Le référent Covid à l'hôpital Raymond-Poincaré estime donc qu'"il va falloir travailler sur un vaccin par voie nasale", se référant notamment à ceux administrés pour la grippe saisonnière et aussi dans certains pays pour lutter contre l'épidémie de grippe A (H1N1) en 2009-2010.

L'objectif ici est de stimuler la production d'anticorps neutralisants de type IgA (principalement responsables de la réponse neutralisante précoce) mais aussi de lymphocytes B et T qui reconnaissent le virus. Ce dernier serait donc éliminé dès son entrée en contact avec l'organisme.

Plusieurs produits en cours d'essais cliniques

Actuellement ce sont sept produits intranasaux anti-Covid qui font l'objet d'essais cliniques selon un article paru fin juillet dans la prestigieuse revue Science. Pas question ici d'injection intramusculaire et donc de seringue mais d'une pulvérisation par spray directement dans les narines.

Il ne faut cependant pas voir ces pistes comme des substituts mais comme des compléments aux sérums actuels: l'immunité que conféreraient ces vaccins intranasaux durerait effectivement moins longtemps qu'une vaccination intramusculaire.

"La stratégie vaccinale idéale serait de recourir à un vaccin intramusculaire pour obtenir une création durable d'anticorps et créer un grand répertoire de lymphocytes B et T, puis de le combiner à un booster intranasal qui produit des lymphocytes B et T dans les canaux nasaux", avancent les auteurs de l'article paru dans Science.

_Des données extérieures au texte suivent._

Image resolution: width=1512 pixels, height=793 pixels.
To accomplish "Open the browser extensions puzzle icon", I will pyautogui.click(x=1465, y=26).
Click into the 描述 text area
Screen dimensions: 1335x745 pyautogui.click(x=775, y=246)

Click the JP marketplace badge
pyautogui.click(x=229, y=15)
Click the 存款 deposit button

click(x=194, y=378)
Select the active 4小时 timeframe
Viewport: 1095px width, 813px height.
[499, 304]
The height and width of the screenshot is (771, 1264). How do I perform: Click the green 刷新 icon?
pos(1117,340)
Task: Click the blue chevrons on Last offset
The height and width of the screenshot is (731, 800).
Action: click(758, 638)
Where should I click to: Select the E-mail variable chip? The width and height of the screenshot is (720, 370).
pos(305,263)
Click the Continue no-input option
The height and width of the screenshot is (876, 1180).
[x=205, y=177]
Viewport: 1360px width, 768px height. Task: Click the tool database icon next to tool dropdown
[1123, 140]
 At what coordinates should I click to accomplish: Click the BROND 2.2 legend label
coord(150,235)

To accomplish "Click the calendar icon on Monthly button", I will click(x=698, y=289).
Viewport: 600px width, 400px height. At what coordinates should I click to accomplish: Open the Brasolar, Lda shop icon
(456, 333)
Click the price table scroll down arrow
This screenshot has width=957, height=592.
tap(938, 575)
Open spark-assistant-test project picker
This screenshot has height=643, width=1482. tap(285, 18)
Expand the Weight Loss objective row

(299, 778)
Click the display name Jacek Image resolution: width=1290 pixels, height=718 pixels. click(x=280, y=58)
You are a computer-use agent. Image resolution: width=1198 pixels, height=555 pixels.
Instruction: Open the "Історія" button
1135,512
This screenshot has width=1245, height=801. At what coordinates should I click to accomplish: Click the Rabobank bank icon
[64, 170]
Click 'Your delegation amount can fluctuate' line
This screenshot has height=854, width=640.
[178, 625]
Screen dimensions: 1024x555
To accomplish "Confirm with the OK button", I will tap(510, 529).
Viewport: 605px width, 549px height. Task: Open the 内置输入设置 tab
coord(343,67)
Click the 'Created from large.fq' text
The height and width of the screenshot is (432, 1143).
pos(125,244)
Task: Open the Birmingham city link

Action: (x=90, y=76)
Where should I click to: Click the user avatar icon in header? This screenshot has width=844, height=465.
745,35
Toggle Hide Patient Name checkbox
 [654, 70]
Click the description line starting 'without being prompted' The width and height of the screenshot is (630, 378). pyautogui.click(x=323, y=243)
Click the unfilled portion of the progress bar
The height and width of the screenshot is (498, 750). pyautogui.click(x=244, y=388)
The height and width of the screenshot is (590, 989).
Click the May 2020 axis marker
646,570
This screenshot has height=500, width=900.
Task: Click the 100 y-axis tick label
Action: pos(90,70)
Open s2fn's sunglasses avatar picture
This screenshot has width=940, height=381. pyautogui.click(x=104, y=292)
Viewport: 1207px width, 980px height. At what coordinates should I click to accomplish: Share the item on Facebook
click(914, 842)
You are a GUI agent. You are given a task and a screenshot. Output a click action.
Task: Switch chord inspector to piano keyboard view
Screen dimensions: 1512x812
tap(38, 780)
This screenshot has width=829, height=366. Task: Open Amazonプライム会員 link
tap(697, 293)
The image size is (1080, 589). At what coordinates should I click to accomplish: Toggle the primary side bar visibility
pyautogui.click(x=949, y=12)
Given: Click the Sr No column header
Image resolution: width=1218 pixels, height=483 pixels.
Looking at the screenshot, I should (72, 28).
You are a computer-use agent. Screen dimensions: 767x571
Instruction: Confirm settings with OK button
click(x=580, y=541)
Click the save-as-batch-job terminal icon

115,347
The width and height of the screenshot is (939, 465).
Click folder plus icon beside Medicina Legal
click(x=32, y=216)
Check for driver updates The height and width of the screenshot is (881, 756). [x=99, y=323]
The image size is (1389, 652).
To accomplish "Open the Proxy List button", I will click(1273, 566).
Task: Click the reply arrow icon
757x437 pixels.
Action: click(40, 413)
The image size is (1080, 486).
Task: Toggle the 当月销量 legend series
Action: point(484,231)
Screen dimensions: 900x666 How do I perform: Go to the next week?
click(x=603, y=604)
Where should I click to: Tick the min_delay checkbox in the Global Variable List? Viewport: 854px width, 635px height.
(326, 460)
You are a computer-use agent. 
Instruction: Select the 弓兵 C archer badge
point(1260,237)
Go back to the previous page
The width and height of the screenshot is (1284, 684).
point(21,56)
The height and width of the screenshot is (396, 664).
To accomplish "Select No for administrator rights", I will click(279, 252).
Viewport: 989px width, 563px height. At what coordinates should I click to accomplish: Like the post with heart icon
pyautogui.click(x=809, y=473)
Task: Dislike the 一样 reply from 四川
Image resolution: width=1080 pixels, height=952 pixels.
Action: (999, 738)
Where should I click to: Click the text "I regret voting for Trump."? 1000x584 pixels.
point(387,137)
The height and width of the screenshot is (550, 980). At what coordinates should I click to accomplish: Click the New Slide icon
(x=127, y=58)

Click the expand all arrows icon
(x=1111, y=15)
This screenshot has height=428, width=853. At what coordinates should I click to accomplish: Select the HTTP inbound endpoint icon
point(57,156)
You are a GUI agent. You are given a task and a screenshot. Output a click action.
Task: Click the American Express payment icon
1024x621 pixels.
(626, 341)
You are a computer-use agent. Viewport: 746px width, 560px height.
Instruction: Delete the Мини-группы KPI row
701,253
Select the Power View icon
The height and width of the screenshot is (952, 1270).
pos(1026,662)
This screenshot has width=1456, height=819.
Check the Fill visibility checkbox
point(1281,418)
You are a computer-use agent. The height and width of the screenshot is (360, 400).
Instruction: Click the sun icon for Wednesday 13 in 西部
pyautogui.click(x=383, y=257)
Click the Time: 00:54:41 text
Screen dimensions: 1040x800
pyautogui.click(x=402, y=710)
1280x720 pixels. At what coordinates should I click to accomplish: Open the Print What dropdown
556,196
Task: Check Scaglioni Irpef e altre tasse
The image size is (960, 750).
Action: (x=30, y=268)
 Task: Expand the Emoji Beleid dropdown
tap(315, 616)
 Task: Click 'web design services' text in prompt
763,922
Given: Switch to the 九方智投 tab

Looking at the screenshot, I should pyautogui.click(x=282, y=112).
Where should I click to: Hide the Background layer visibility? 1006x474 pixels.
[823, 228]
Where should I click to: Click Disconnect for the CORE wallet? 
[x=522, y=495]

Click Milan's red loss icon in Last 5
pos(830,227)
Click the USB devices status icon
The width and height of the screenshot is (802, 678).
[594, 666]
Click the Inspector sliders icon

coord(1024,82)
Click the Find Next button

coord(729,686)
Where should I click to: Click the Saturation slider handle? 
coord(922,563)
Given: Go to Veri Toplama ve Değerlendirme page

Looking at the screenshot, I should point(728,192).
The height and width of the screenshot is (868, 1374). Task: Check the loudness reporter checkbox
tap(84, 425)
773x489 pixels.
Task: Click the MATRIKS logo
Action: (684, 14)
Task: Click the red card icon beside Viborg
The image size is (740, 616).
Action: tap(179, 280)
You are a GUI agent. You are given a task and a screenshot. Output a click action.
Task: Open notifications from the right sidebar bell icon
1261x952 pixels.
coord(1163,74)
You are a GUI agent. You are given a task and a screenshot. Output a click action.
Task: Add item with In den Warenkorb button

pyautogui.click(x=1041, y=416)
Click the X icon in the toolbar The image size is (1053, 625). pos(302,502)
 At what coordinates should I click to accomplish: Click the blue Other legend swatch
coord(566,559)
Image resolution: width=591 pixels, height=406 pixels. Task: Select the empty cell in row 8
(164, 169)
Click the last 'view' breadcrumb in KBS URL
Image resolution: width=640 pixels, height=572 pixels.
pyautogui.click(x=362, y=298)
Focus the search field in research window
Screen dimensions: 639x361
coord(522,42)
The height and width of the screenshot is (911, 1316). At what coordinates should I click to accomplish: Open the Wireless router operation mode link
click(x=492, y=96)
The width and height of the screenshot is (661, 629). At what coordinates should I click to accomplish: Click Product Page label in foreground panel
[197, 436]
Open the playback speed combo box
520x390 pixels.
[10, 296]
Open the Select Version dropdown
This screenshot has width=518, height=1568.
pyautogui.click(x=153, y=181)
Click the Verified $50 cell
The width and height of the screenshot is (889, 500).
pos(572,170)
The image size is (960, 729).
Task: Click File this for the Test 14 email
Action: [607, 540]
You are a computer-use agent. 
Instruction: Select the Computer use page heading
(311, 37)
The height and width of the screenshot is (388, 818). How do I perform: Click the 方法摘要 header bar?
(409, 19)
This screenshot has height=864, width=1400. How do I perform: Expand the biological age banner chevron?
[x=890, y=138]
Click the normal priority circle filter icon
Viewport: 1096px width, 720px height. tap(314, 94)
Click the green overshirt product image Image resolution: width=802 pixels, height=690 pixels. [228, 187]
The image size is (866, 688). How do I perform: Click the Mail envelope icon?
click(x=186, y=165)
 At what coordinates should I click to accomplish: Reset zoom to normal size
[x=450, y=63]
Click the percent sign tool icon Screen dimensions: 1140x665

Dans tous les cas, il faudra attendre au moins plusieurs mois avant de voir une éventuelle mise sur le marché de ces sprays nasaux. L'infectiologue Benjamin Davido voit deux scénarii se dessiner: soit une immunité des muqueuses conférée par l'arrivée de ces futurs vaccins, soit par une infection au Covid-19 pour une personne déjà vaccinée et donc protégée contre les formes graves.